Berlin (Agenzia Fides) - This year alone, more than 65,000 Afghan refugees have gone home from Iran and Pakistan to rebuild their war-torn homeland. UN refugee agency chief Ruud Lubbers has called for improved security and the expanded deployment of international forces to stabilise Afghanistan as key elements of refugee return and reconstruction in the country. Addressing governments gathered in Berlin on Thursday for an international meeting on Afghanistan's reconstruction, High Commissioner Lubbers hailed the return of more than 3 million Afghans in the last two years as a sign of confidence in the Kabul government. However, stressed Lubbers, security is crucial in maintaining the flow of returns. "Refugees always ask us if there is a trained police force or international military presence in their home areas," he said. "Understandably, this is a major concern for them. It is also necessary for the United Nations and its humanitarian partners."

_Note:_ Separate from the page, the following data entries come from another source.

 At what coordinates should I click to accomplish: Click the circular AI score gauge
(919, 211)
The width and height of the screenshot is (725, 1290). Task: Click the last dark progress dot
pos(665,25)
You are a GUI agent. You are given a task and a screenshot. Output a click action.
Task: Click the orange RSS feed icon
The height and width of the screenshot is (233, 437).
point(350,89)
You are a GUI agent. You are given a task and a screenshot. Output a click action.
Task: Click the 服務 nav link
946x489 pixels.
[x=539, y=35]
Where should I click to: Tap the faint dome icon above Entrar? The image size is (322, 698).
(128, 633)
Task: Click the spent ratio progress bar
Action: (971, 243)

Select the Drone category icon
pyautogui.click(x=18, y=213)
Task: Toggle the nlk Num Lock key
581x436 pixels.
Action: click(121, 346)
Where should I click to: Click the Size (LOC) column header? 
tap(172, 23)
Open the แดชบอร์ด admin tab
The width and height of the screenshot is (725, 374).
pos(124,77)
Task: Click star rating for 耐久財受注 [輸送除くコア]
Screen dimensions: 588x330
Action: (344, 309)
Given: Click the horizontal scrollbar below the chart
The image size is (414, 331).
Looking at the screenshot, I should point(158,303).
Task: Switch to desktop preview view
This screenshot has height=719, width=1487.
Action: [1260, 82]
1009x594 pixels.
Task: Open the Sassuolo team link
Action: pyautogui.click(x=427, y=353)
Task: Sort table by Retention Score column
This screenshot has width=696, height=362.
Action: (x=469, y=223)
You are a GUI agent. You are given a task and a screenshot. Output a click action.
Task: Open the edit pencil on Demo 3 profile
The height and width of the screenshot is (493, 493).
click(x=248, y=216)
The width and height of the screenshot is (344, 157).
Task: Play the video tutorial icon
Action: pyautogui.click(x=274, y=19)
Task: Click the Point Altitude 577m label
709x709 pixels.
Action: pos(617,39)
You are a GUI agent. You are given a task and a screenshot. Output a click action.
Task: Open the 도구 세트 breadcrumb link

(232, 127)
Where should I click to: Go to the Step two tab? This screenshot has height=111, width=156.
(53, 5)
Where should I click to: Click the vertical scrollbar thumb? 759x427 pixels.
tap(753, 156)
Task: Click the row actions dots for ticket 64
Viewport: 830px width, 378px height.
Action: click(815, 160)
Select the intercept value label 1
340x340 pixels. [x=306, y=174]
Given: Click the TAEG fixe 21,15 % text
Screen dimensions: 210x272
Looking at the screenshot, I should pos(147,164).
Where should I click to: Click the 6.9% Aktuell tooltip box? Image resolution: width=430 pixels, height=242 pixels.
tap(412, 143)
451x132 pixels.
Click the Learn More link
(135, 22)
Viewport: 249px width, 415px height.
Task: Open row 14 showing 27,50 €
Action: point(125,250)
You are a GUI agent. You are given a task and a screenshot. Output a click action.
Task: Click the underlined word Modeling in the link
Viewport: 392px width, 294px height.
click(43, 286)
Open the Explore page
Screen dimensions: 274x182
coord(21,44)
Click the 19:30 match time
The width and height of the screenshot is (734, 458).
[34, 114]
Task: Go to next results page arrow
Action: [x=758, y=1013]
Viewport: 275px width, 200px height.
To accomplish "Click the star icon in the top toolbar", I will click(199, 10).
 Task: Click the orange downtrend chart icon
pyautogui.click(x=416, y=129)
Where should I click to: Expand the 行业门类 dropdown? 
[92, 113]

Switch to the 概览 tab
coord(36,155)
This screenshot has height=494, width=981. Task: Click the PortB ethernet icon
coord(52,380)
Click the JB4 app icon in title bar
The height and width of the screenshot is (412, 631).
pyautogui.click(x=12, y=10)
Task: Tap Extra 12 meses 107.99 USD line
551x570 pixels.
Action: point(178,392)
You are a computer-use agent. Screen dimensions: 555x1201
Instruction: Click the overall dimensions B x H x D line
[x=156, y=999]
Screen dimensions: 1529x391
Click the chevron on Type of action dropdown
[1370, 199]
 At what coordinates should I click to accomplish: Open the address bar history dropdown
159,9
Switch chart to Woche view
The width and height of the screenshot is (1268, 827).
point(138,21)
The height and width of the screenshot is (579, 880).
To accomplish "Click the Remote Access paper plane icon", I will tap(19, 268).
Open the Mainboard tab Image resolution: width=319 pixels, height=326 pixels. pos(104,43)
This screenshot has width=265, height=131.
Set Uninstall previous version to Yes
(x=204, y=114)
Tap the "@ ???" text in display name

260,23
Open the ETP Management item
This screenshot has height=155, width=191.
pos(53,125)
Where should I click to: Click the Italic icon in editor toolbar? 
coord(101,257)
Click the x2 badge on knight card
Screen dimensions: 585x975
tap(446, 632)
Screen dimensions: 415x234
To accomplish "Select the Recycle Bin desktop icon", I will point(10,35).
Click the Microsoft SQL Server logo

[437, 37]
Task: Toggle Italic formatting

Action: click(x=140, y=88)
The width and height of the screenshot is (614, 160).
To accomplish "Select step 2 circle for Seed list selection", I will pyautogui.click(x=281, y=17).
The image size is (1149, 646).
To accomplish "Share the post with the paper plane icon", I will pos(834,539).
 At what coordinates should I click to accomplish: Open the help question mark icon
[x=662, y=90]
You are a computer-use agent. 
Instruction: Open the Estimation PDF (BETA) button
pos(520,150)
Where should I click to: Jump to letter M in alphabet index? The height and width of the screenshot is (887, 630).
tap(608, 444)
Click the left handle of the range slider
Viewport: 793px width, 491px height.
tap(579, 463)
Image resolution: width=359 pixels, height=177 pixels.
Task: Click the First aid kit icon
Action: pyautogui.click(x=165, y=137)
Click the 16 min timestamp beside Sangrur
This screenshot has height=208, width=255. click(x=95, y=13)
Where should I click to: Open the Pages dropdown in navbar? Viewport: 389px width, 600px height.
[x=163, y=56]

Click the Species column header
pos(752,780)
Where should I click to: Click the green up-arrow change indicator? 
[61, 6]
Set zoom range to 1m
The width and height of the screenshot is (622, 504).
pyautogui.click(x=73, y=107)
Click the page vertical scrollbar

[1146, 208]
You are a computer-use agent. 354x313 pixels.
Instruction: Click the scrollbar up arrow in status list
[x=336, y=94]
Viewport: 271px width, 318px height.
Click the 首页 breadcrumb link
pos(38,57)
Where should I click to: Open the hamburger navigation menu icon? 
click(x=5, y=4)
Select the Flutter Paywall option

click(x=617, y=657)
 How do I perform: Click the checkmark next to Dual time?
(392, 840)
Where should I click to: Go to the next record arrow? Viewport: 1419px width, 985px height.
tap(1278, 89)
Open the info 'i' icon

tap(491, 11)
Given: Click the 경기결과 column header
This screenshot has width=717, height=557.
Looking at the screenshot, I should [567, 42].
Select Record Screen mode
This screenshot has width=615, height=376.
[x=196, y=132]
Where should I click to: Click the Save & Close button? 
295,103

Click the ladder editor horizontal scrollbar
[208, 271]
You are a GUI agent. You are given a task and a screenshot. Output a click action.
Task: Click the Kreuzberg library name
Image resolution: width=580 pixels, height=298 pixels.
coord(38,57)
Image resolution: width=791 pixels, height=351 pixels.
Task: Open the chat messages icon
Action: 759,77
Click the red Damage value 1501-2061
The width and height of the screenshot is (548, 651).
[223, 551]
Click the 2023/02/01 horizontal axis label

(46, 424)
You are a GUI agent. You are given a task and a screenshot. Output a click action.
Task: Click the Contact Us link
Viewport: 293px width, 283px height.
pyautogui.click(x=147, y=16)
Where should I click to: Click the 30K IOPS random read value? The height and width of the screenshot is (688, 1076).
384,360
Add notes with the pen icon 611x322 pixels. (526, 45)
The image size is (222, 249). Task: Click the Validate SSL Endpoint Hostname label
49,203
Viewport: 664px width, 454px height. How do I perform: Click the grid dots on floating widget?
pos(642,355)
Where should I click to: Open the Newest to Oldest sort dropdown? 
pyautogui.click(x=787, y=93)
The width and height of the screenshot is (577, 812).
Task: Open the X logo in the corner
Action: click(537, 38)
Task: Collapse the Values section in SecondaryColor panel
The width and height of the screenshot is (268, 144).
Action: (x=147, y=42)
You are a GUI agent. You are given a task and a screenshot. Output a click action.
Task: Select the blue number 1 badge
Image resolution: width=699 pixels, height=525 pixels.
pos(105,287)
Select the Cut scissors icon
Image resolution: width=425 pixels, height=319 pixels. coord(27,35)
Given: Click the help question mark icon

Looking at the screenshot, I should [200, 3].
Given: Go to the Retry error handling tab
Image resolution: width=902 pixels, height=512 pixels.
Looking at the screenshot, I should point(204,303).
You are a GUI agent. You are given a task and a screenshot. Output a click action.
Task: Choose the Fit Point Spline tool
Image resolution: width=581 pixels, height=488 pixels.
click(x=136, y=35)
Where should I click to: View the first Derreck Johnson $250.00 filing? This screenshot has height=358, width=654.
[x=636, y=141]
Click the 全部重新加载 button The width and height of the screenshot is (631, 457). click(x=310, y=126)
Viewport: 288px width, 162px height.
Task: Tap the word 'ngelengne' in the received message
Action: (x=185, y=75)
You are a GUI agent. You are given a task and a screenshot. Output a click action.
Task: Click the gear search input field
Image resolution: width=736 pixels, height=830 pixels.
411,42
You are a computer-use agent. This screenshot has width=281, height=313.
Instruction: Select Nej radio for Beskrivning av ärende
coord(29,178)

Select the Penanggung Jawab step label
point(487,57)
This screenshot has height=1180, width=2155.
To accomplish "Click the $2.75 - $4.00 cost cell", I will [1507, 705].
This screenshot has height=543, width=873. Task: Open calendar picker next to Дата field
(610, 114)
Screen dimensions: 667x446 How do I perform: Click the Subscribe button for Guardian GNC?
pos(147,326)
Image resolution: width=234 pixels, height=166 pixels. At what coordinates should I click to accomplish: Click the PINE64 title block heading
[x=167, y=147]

Also active in the area the Catholic agencies Jesuit Refugee Service and the Salesians in Quetta province of Pakistan only 100 m from the Afghan border runs schools and professional training centres, helping more than 1,800 young men.
Between 2002 and 2003 about 1.9million Afghan refugees left Pakistan to return home. This year another 400,000 Afghan refugees are expected to return. So far in 2004, 65,000 Afghans have returned mainly from Iran.
The High Commissioner called for a rapid expansion of the NATO-led International Security and Assistance Force and the country's police to ensure a minimum level of security in Afghanistan. More stability in the country's north-east, centre and west will enable UNHCR to start actively encouraging returns to some areas. Currently, the refugee agency only facilitates the repatriation of Afghans who have already decided to go back on their own.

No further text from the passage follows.